2. Dentre os diferentes tipos de membranas utilizadas no tratamento de água, destacam-se as membranas


de microfiltração, ultrafiltração, nanofiltração e a de osmose reversa. Tais membranas podem ser diferen-
ciadas pelo diâmetro dos poros e resistência à pressão que promove a separação dos contaminantes. As
membranas de osmose reversa são mais seletivas, e as de microfiltração são as menos seletivas. A depo-
sição de material em suspensão sobre a superfície da membrana ocasiona a formação da torta, podendo
ocorrer o acúmulo da solução na região, contribuindo com a resistência devido à formação de um gel. Uma
problemática relacionada ao uso de membranas no tratamento de efluentes está relacionada ao acúmulo
de substâncias na superfície da membrana, ocasionando o fouling ou entupimento da membrana. Para
solucionar tal problema, limpezas devem ser incorporadas ao sistema de operação como forma de prevenir
o fouling. A filtração por membranas é um método eficiente para redução de DQO, entretanto, amostras
com elevado teor de matéria orgânica ocasionam o fouling da membrana e reduzem drasticamente o fluxo
de permeado. Tal fato dificulta a utilização de membranas em escala industrial.

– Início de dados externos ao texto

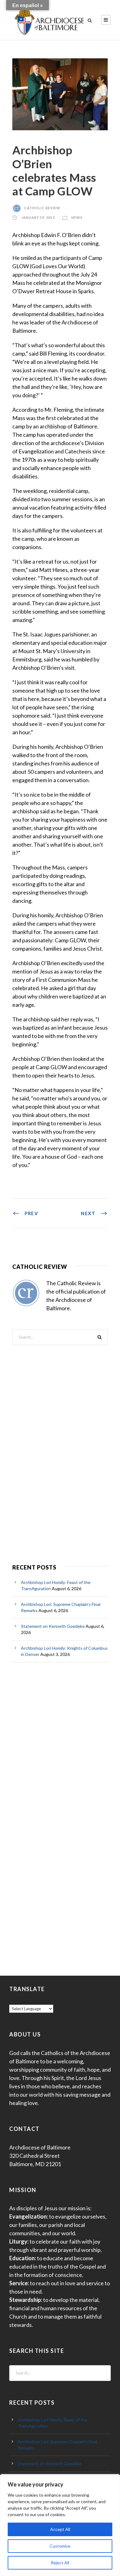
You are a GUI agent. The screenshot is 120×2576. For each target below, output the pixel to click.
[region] (60, 2525)
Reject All (60, 2562)
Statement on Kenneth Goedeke (53, 1626)
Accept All (60, 2529)
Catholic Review (42, 208)
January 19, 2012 (38, 217)
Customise (60, 2546)
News (76, 217)
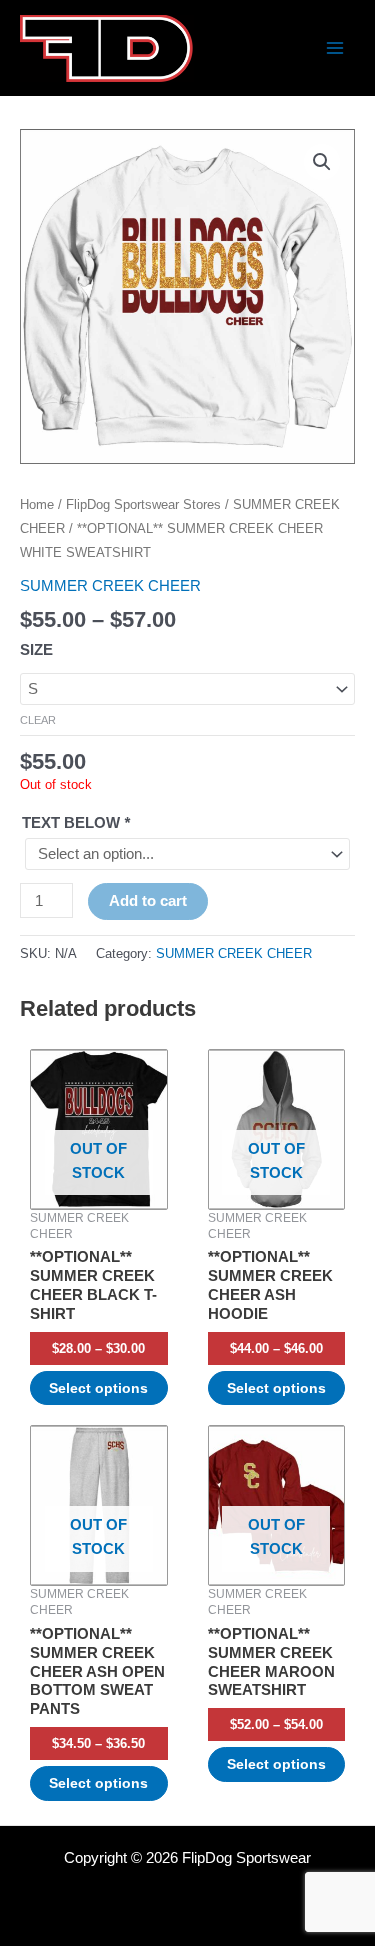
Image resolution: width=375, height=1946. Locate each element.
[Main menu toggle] (335, 48)
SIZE (36, 650)
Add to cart (148, 901)
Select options (98, 1388)
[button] (322, 162)
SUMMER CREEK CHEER (110, 586)
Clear (38, 720)
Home (37, 504)
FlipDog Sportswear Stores (143, 504)
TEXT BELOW (76, 823)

3. Em todos os tipos de tratamento secundário citados, é necessário fazer a gestão adequada do lodo gerado,
sendo que o lodo resultante da atividade biológica, eventualmente e conforme a necessidade, deverá ser
retirado da lagoa em que estiver sendo aplicado, preferencialmente quando sua atividade biológica for
reduzida devido à intensa utilização. Antes de seu descarte, todo esse lodo residual deverá ser tratado
antes de receber uma destinação final adequada.